In an unusual twist to conflicts verging on war, Somalia’s weak government and powerful Islamist movement opened a verbal diplomatic battle Wednesday over the creation of a new national passport.
Already fraught tensions soared as the transitional administration announced the launch of the new passports and the Islamists, who control Mogadishu and much of southern and central Somalia, said they would not be accepted.
Speaking in the Kenyan capital of Nairobi, Foreign Minister Ismail Mohamud Hurre said the new passport, designed to be computer-readable to comply with tougher international immigration rules, would begin to issued immediately.
“This passport cannot be forged and it is important for all Somalis to apply for this version,” he told a ceremony to mark the launch.
“We are not imposing it but we realised as the legitimate Somali government, there is a need for our citizens to have electronic passports that are accepted by the international community,” Hurre said.

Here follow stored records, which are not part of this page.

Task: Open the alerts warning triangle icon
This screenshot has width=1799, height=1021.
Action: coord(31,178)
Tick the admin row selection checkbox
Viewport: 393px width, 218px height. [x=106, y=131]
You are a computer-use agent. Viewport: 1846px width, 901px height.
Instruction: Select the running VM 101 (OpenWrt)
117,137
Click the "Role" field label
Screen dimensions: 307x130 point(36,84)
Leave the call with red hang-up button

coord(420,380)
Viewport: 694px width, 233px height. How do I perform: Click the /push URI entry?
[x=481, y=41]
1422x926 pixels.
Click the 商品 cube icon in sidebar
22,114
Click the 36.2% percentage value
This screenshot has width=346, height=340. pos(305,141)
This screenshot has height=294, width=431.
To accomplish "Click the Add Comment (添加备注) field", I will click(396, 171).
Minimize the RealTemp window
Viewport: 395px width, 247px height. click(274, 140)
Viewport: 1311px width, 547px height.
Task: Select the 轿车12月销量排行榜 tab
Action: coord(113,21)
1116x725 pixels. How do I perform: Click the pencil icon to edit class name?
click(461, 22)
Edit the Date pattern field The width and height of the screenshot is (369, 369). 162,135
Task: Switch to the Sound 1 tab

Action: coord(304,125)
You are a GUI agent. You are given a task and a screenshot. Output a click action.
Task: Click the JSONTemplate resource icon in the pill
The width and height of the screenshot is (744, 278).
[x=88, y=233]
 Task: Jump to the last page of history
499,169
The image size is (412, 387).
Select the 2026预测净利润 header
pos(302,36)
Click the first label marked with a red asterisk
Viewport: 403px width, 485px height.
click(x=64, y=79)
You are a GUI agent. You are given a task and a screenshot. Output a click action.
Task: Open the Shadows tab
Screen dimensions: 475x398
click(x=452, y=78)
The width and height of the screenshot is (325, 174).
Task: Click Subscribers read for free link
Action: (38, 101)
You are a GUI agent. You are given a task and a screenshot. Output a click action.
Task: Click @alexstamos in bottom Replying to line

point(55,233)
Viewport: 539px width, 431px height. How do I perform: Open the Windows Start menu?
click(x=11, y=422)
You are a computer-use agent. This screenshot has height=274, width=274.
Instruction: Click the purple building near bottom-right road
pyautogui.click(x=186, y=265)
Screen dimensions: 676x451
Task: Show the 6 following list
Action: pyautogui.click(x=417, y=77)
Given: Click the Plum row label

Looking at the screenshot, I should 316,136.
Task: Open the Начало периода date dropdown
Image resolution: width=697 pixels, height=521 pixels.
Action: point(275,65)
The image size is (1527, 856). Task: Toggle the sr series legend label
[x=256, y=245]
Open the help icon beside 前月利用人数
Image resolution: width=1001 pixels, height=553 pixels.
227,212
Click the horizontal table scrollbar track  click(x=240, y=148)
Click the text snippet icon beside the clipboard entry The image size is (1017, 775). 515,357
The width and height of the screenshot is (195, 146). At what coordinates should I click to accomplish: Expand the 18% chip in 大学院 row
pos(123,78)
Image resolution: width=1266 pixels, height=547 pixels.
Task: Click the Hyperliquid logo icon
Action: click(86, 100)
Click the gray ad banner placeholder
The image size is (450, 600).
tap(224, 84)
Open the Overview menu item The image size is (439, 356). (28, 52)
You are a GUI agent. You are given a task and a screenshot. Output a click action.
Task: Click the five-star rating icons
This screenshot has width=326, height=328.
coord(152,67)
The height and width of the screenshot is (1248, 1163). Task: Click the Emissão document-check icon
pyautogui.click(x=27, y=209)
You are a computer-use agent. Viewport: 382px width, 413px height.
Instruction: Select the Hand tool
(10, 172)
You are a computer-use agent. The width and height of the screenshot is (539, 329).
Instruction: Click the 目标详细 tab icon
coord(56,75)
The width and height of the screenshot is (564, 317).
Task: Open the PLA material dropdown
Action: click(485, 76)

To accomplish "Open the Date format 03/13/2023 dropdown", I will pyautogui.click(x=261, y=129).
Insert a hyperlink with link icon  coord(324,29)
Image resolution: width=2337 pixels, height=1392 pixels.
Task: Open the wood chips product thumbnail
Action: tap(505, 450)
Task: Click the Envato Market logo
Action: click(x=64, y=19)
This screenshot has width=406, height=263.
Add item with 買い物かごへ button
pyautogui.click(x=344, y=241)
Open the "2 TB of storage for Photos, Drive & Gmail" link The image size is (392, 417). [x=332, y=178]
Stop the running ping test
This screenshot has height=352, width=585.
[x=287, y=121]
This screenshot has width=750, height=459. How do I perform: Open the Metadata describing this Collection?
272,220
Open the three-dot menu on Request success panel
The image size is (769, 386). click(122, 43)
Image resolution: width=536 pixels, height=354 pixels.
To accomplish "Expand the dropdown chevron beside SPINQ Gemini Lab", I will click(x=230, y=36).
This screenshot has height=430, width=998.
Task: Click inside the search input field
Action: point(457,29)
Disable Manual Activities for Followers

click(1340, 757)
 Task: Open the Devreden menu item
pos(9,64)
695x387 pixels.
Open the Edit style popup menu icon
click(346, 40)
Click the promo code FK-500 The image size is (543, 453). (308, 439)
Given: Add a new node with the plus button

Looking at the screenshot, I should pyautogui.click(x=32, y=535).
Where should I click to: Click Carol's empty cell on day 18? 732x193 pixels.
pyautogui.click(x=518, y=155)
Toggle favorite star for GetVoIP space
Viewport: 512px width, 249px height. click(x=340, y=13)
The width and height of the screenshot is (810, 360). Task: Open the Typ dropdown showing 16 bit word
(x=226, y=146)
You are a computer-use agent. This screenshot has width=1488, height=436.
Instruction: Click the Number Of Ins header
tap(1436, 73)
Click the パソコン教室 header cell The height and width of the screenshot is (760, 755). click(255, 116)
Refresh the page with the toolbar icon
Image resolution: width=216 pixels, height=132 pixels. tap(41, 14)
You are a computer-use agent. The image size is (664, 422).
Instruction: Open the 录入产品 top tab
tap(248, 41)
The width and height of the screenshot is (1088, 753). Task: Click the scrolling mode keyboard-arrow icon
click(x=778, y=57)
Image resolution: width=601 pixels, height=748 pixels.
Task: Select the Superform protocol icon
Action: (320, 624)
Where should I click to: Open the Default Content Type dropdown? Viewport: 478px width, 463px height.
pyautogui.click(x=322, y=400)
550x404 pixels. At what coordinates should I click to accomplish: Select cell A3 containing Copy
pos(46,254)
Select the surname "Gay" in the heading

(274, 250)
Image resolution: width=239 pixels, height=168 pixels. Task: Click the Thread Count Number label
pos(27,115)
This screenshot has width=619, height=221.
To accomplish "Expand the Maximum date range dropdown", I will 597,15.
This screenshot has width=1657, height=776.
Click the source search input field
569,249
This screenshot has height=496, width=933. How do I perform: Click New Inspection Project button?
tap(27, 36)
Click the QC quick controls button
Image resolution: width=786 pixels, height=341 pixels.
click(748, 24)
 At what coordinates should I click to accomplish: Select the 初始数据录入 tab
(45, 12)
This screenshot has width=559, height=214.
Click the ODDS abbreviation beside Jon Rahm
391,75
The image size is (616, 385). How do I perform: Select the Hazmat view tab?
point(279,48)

He said the new passports would be issued in Somalia and at the internationally backed government’s embassies throughout the world.
But it was not immediately clear exactly how many Somalis could apply as the government controls only one town in Somalia and has fewer than a dozen diplomatic missions outside the country.
He added that old Somali passports – often described as some of the most forged in the world – would be invalid after six months, drawing the ire of the Islamists in Mogadishu.
“The new passport will not only make travel difficult, but increases tension and mistrust,” said Abdurahim Ali Muddey, the spokesperson for the Supreme Islamic Council of Somalia (SICS).
“It is an unacceptable to Somali people and particularly to the Islamic courts,” he said. “Our airports and other entry points will not accept it.”
The launch of the new passport, coming as the government and the Islamists gird for war that many fear could ignite a regional conflict, is seen by many as a governmental attempt to re-assert its shattered authority.
The Islamists, who seized Mogadishu in June and have since rapidly expanded their territory, said the move should have waited until their differences are decided, politically or militarily, and a national unity government is formed.
“The old Somali passport shall be used until a national unity government that controls all of Somalia is founded,” Muddey said. “No one group has the right to make such an important decision.”
“We are urging the outside world not to accept a travel document aimed at disturbing the peace process,” he added.
Somalia, a Horn of Africa nation of some 10 million, has been wracked by chaos and without a functioning central government since dictator Mohamed Siad Barre was toppled in 1991.
The current two-year-old government is the latest in more than a dozen internationally backed attempts to restore stability to the country but has been wracked by infighting and is now threatened by the Islamists.